The 2012 landmark Supreme Court case, however, known as National Federation of Independent Business v. Sebelius, which then upheld the Act’s individual-mandate provision, also struck down the federal requirement that states expand Medicaid eligibility. By consequence, assumptions that once motivated DSH cuts became less clear; now debate on the matter remains more critical than once assumed.

As with past recommendations, MACPAC’s input on the matter was sought by Congress, even though the legislative body doesn’t always enact the commission’s advice. The issue impacts many parties at many levels, however, including state legislatures and safety-net hospitals, some of which support MACPAC’s proposed revisions to the schedule of funding cuts.

Whether or not Congress will enact these recommendations remains to be seen, but DSH-allotment cuts are no stranger to delays at the federal level. CMS originally issued the proposed rule in July 2017 to implement the eight-year plan starting in FFY 2019, but a budget bill in February 2018 pushed off the start date by another full year. And, as mentioned, the ACA had originally called for annual reductions in Medicaid DSH payments from FFYs 2014 through 2020, and it wasn’t until Congress later amended the plan that a timeline starting later and ending in FFY 2025 began to take shape.

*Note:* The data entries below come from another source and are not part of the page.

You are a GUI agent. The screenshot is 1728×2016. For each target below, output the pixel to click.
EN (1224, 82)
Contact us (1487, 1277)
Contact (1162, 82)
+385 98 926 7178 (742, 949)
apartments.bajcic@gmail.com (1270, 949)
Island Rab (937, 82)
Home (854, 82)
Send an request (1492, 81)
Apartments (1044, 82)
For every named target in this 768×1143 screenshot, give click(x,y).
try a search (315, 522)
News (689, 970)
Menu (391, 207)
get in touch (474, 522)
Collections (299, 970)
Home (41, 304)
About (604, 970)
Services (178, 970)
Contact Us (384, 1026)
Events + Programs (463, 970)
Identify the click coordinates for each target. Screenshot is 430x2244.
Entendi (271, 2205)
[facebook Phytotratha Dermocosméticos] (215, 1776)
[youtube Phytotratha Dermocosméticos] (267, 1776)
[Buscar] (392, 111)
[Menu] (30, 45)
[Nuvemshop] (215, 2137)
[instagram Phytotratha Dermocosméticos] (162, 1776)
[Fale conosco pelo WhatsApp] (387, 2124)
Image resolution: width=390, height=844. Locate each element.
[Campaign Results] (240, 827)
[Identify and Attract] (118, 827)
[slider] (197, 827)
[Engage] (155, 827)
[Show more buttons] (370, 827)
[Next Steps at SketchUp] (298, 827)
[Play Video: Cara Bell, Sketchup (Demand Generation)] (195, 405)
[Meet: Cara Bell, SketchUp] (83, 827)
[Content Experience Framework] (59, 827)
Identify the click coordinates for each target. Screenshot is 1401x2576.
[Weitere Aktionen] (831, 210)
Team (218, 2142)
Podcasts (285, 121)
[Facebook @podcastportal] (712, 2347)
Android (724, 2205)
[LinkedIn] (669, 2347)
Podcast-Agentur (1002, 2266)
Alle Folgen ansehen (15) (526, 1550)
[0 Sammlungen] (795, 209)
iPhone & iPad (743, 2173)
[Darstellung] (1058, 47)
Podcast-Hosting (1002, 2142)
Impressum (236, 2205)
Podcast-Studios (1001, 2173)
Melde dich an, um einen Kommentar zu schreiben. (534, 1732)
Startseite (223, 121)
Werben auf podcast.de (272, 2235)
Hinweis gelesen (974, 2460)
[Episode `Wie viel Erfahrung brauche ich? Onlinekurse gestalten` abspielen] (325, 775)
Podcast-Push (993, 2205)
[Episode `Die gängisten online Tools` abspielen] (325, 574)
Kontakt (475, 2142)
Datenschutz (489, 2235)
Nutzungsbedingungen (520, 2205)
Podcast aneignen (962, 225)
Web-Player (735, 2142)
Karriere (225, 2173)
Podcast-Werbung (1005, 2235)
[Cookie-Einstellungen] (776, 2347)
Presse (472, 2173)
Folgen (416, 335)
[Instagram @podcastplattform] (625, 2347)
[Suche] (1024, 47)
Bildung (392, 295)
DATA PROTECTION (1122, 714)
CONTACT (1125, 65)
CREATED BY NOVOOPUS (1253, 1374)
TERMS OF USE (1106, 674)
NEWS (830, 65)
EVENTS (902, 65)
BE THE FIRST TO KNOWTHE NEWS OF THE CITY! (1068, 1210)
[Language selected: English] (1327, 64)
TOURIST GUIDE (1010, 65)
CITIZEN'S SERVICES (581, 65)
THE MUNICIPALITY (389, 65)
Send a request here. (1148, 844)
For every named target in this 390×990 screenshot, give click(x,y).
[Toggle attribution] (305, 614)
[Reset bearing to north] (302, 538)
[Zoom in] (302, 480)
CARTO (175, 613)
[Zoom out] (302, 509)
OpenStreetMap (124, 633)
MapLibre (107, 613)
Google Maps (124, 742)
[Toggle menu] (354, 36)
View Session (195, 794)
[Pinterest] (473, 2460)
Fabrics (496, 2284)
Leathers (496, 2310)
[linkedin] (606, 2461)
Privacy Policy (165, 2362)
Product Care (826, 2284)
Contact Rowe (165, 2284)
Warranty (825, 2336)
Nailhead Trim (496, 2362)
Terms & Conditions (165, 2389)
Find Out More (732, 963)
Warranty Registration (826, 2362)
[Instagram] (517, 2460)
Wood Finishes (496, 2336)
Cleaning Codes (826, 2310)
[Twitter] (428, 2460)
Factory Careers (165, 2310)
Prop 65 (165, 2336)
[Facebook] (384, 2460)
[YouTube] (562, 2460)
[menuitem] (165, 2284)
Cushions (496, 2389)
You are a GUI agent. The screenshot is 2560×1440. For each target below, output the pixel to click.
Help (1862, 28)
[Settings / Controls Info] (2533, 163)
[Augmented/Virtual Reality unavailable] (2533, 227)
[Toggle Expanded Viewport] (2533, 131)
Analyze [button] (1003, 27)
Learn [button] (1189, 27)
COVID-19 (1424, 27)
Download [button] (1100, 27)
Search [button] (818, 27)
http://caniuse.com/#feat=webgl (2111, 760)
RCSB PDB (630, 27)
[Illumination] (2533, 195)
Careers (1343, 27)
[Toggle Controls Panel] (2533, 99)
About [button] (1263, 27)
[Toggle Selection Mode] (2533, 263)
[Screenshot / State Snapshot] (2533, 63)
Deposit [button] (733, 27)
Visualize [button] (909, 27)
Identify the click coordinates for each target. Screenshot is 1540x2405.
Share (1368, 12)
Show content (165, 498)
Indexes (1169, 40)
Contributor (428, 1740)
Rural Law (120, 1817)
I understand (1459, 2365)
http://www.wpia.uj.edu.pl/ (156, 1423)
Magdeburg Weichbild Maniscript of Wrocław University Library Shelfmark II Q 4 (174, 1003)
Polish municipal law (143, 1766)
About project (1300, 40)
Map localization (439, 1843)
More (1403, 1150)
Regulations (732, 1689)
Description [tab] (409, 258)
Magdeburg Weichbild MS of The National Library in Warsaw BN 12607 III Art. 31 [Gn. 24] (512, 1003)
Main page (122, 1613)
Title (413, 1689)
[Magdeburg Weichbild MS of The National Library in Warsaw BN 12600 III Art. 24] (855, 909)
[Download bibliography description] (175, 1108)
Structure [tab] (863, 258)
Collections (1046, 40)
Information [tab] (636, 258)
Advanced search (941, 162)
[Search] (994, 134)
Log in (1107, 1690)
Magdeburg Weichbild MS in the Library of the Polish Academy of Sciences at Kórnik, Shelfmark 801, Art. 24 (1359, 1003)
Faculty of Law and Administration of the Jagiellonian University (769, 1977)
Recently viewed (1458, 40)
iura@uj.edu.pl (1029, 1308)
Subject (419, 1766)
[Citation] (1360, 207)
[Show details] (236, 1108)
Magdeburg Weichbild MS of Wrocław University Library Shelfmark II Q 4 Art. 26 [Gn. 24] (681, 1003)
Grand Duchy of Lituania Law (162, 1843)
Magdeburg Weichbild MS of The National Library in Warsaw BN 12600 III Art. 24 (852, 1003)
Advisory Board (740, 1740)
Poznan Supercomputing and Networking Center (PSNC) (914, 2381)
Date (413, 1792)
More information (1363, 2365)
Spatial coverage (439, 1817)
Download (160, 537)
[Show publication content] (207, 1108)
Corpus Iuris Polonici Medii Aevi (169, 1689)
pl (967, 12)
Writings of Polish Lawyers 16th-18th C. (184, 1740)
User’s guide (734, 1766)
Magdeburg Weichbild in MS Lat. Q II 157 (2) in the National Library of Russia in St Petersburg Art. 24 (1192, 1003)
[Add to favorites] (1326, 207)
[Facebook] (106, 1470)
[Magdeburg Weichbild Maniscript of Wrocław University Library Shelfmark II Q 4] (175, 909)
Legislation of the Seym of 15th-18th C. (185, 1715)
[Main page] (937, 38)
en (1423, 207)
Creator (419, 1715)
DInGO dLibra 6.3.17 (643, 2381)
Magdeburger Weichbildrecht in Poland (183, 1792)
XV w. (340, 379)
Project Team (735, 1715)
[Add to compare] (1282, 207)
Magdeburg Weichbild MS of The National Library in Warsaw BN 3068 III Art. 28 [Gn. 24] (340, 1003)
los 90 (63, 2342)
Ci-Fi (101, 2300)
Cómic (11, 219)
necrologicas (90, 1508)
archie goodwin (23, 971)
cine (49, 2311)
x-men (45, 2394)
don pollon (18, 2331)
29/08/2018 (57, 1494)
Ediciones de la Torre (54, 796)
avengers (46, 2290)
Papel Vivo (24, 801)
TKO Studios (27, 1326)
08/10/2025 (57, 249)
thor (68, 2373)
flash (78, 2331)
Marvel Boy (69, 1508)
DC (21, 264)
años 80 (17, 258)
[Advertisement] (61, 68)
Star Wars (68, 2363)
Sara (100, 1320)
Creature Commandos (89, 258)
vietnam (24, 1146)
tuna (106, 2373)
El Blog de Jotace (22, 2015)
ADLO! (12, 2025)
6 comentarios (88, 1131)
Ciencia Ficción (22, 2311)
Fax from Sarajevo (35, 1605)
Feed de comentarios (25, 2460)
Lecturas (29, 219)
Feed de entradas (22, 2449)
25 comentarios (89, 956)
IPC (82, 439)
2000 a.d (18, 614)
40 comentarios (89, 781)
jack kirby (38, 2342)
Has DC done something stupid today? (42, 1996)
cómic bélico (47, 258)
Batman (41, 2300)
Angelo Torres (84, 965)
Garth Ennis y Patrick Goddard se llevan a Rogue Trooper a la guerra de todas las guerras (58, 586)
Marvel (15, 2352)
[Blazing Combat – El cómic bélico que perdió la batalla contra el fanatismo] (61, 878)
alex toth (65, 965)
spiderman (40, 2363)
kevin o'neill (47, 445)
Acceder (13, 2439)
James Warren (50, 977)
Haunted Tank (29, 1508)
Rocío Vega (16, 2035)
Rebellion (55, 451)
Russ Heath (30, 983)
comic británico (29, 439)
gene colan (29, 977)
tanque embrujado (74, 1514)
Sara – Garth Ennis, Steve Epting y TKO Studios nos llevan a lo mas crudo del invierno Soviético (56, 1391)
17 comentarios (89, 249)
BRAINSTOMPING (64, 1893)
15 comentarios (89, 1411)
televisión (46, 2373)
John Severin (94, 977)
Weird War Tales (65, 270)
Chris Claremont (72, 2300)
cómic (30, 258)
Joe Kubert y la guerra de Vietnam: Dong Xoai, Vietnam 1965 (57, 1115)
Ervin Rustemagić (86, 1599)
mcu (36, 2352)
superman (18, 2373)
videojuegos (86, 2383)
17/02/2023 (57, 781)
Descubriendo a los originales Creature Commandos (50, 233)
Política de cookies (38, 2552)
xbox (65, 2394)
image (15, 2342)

The reductions originally intended by the ACA were meant to be offset by the then federally mandated Medicaid expansion. Now as some states have expanded and others have not, rates of uninsured patients—and thus uncompensated care costs—vary widely for reasons beyond simple demographics. Addressing this issue, MACPAC also included in its recommendations that a new methodology be developed to spread the DSH cuts so that states with higher rates of low-income individuals, and not simply uninsured individuals, see less drastic reductions. Some MACPAC panel members, however, argued that the uninsured rate ought to be the guiding light of the methodology instead of income levels, which in theory would be more beneficial to non-expansion states that are home to larger uninsured populations.

Whether the planned DSH cuts will find further delays down the line remains to be seen; ongoing debate continues to stoke discussion of the matter. What does seem to be clear, however, is that policy continues to point to value-based solutions, and since DSH payments aren’t tied to quality metrics, it seems to follow that CMS is looking to steer states from this stream toward alternative funding mechanisms.